I piccoli negozi di prossimità possono sconfiggere la grande distribuzione?

Stiamo uscendo da settimane, mesi difficili. Chiusi in casa, potevamo affrontare il mondo solo nelle immediate vicinanze della nostra abitazione. Meno supermercati e più forni, fruttivendoli vicini, in grado di gestire le code della clientela e di fornire prodotti freschi senza allontanarsi troppo dal domicilio. In più, i piccoli negozi hanno attivato una capillare rete di comunicazione online, sfruttando tutti i social network, per attivare servizi di consegna a domicilio. Poteva bastare un messaggio su Whatsapp direttamente all’esercente, scavalcando sistemi di intermediari e code, per ricevere quanto necessario direttamente sulla soglia di casa.

Tralasciando quanto questo possa avere contribuito a farci sentire al sicuro in casa, ma anche a creare una barriera tra noi e il mondo esterno, è diventata evidente una cosa: il piccolo negozio può offrire servizi capillari che il grande negozio, dovendo sottostare a regolamentazioni anche societarie e aziendali superiori e che valicano le abitudini e la conoscenza del territorio, non può affrontare.

Che cosa è stato essenziale, in questo passaggio? Una comunicazione mirata e capace di offrire sicurezza: consegna dei prodotti sulla soglia di casa, prepagamento oppure scambio di denaro contato senza passaggi di mano ripetuti, nessun contatto con l’esterno, ma anche disponibilità a venirsi incontro per gli orari, possibilità per i negozianti di reperire qualcuno a cui consegnare a qualsiasi ora. Non sono mancati anche esercizi che hanno, con questo sistema, ampliato la platea dei clienti.

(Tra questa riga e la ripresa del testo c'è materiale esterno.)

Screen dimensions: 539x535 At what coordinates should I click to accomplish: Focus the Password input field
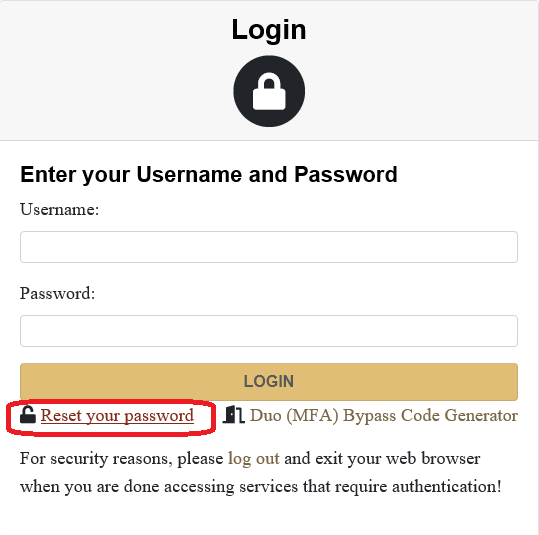point(269,331)
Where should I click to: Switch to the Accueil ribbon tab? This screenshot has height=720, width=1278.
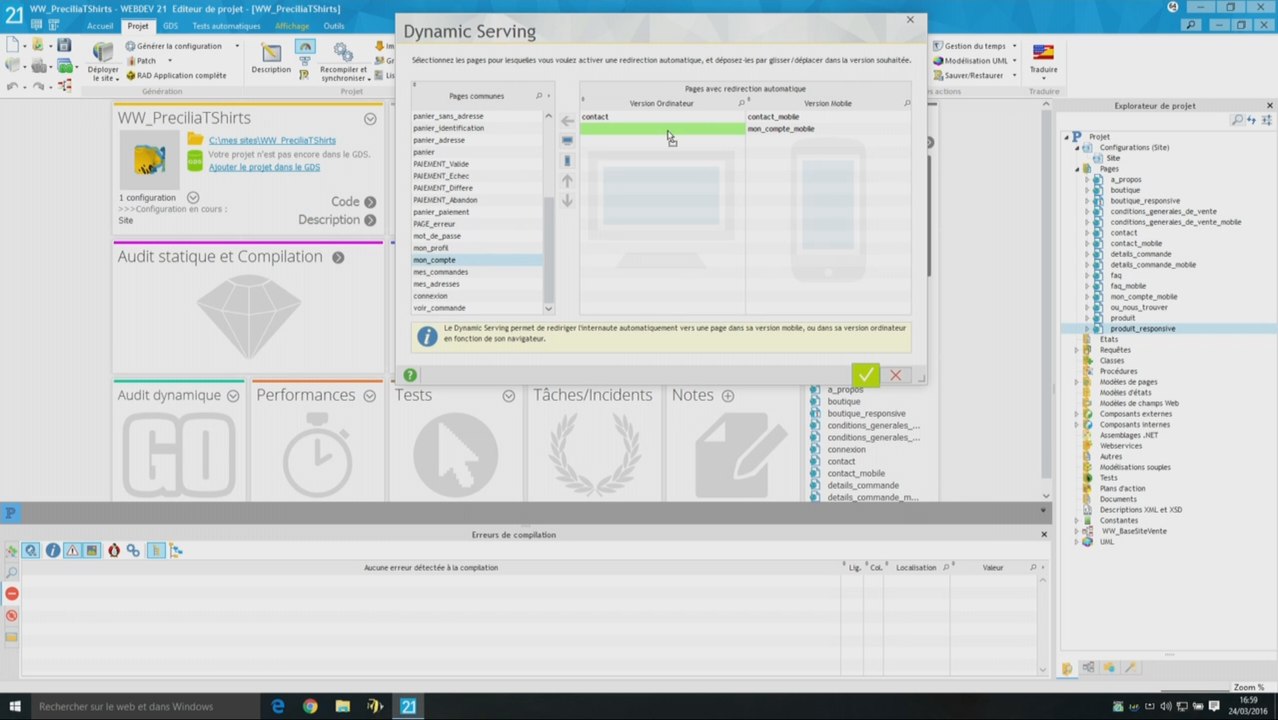(100, 26)
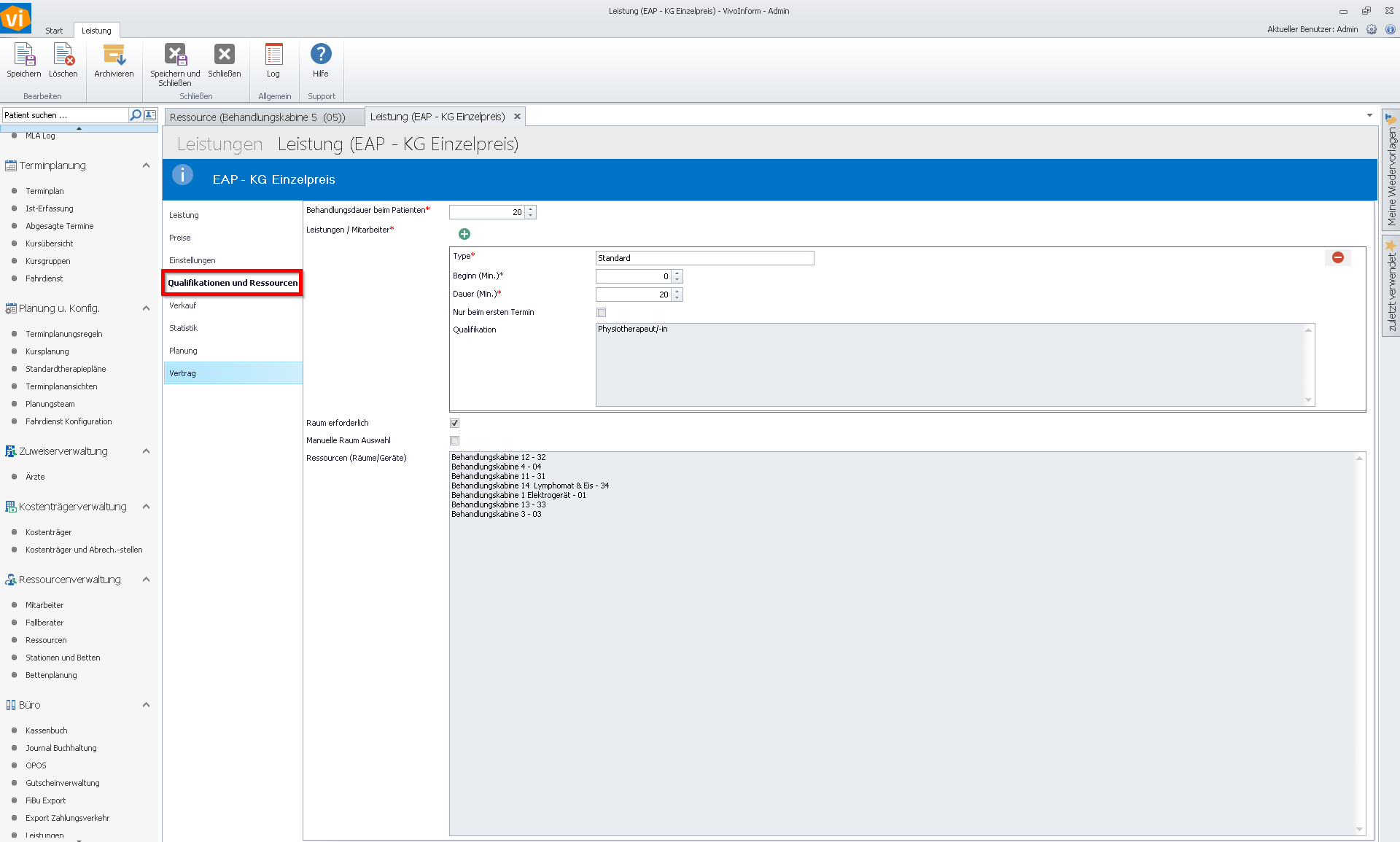Click the Speichern save icon
This screenshot has width=1400, height=842.
tap(23, 55)
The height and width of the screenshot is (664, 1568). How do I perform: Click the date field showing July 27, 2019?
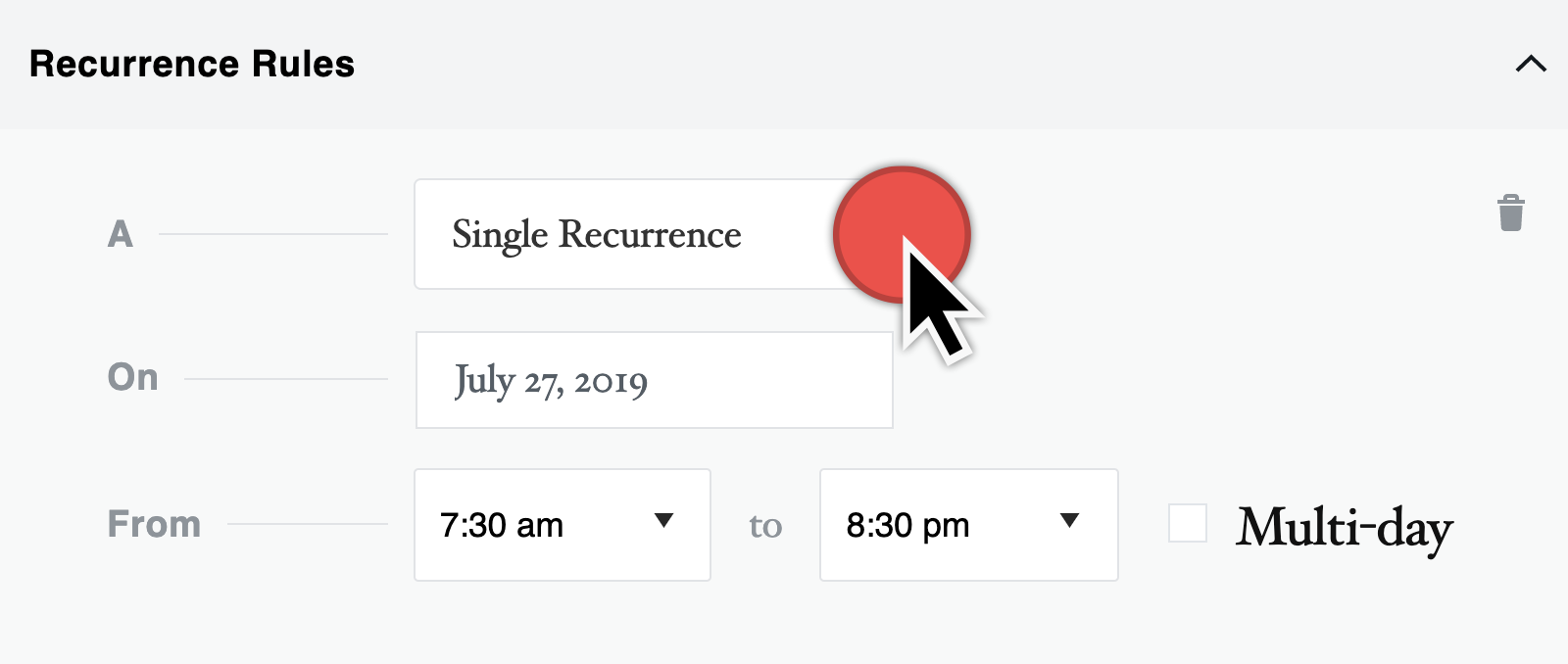tap(655, 380)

Piccoli bar pasticcerie hanno allargato il loro campo di azione passando alle consegne a domicilio quando era ancora negato l’accesso al pubblico e hanno mantenuto questa pratica al momento della riapertura, scoprendo un modo per poter (almeno in parte) rientrare delle perdite economiche.

Si è così instaurato un nuovo (o vecchio) sistema comunicativo “di vicinanza”, grazie al quale non ci si rivolge più a un’entità astratta come il negozio, ma alla persona fisica del negoziante. Sebbene i prezzi siano rimasti un fattore essenziale di scelta – tanto più con molti colpiti dalla crisi e dalla perdita del lavoro e / o dalla diminuzione delle entrate familiari complessive – si è aggiunta la fiducia nella persona di riferimento più che nell’entità del nome di una catena. La reputazione torna a essere personale e non globale.

Può questo essere un meccanismo duraturo, maturando nel farci uscire di casa e farci sentire sicuri?